Pursuant to Section 13 OR 15(d) of the Securities Exchange Act of 1934
 
Date of Report (Date of earliest event reported):  March 14, 2012

Compuware Corporation
(Exact Name of Registrant as Specified in its Charter)
 
Commission File Number: 000-20900
 
Michigan
(State or other jurisdiction of incorporation or organization)
 
38-2007430
(I.R.S. Employer Identification No.)
 
One Campus Martius, Detroit, Michigan
(Address of Principal Executive Offices)
 
 
48226-5099
(Zip Code)
 
(Registrant’s telephone number, including area code): (313) 227-7300
 

 
Check the appropriate box below if the Form 8-K filing is intended to simultaneously satisfy the filing obligation of the registrant under any of the following provisions:
 
¨
Written Communications pursuant to Rule 425 under the Securities Act (17 CFR 230.425)

¨
Soliciting material pursuant to Rule 14a-12 under the Exchange Act (17 CFR 240.14a-12)

¨
Pre-commencement communications pursuant to Rule 14d-2(b) under the Exchange Act (17 CFR 240.14d-2(b))

¨
Pre-commencement communications pursuant to Rule 13e-4(c) under the Exchange Act (17 CFR 240.13e-4(c))



 
 

 
 
Item 1.01.  Entry into a Material Defintive Agreement.
 
On March 9, 2012, the Board of Directors of Compuware Corporation (the “Company”) authorized the Company to execute an amendment (the “Amendment”) to the Rights Agreement, dated as of October 25, 2000, between the Company and Equiserve Trust Company, N.A., now known as Computershare Trust Company, N.A. (as previously amended, the “Rights Agreement”), which provides for the right to purchase one two-thousandth of a share of Series A Junior Participating Preferred Stock, par value $0.01 per share, of the Company at a price of $40.00 per one two-thousandth of a Preferred Share.  The Amendment, executed by the parties on March 14, 2012 as of March 9, 2012, changes the “Final Expiration Date,” as defined in the Rights Agreement, from May 9, 2012 to May 9, 2015. A copy of the Amendment is filed as an exhibit to this report on Form 8-K and is incorporated herein by reference.
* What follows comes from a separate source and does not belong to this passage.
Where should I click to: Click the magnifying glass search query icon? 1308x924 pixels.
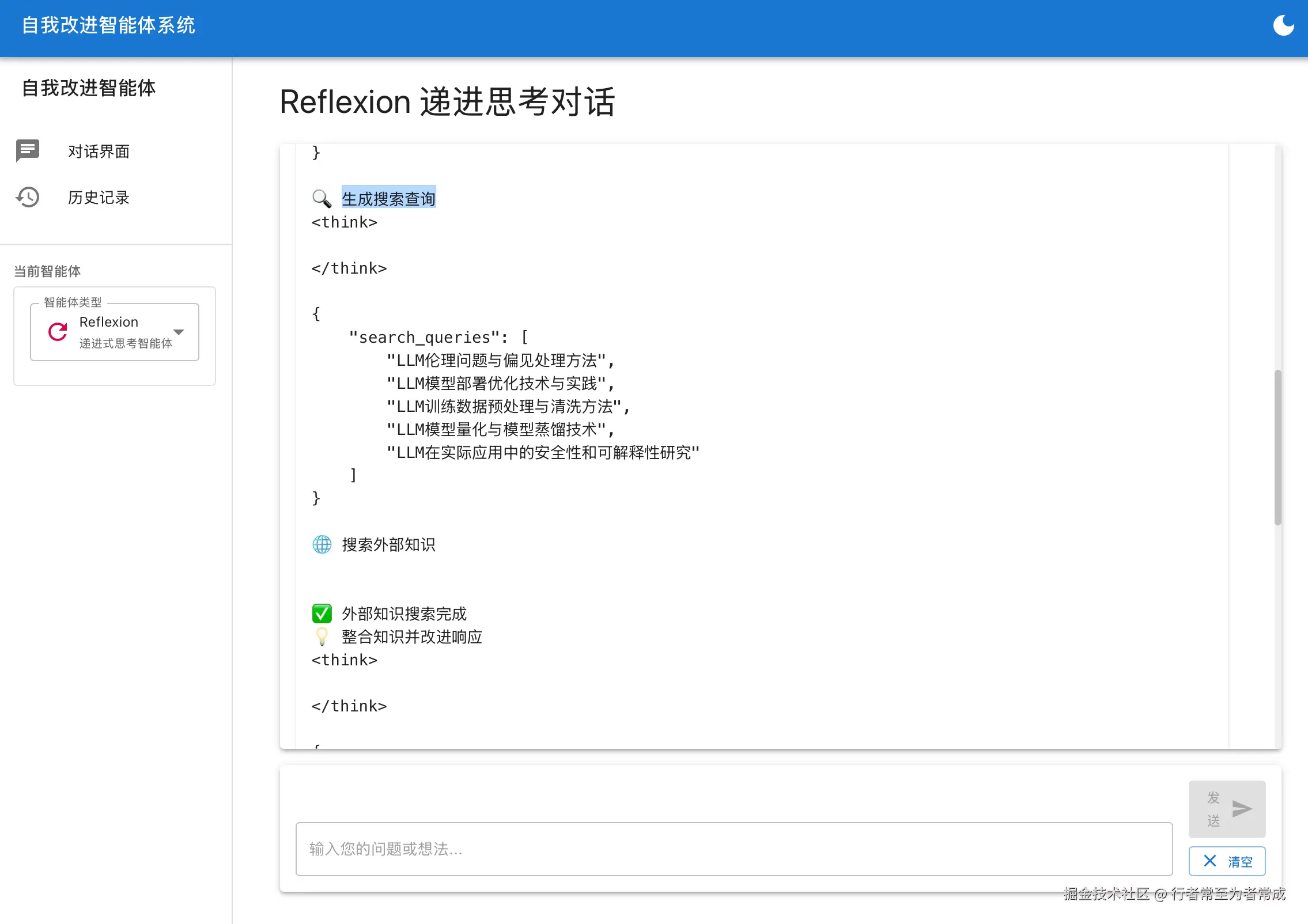(322, 199)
In connection with the Board’s approval of the Amendment, it currently intends to ask shareholders at the 2012 annual meeting to vote on a non-binding ratification proposal with respect to the Rights Agreement as amended.  Further information regarding the proposal will be included in the Company’s annual meeting proxy statement.  This report on Form 8-K is not intended to be a solicitation of proxies in connection with the annual meeting.
 
Item 3.03.  Material Modification to Rights of Security Holders.
 
The information set forth in Item 1.01 above is incorporated herein by reference.
 
Item 9.01. Financial Statements and Exhibits.

           (c) Exhibits.

 
4.13
Amendment No. 4 to Rights Agreement, dated as of March 9, 2012.
 
SIGNATURES

Pursuant to the requirements of the Securities Exchange Act of 1934, the registrant has duly caused this report to be signed on its behalf by the undersigned hereunto duly authorized.
 
    COMPUWARE CORPORATION  
       
Date: March 15, 2012
By:
/s/ Laura L. Fournier    
    Laura L. Fournier  
    Executive Vice President  
    Chief Financial Officer  
 
 
 

 
 
INDEX OF EXHIBITS
 
Exhibit No.
 
Description                                                                
 
Amendment No. 4 to Rights Agreement, dated as of March 9, 2012.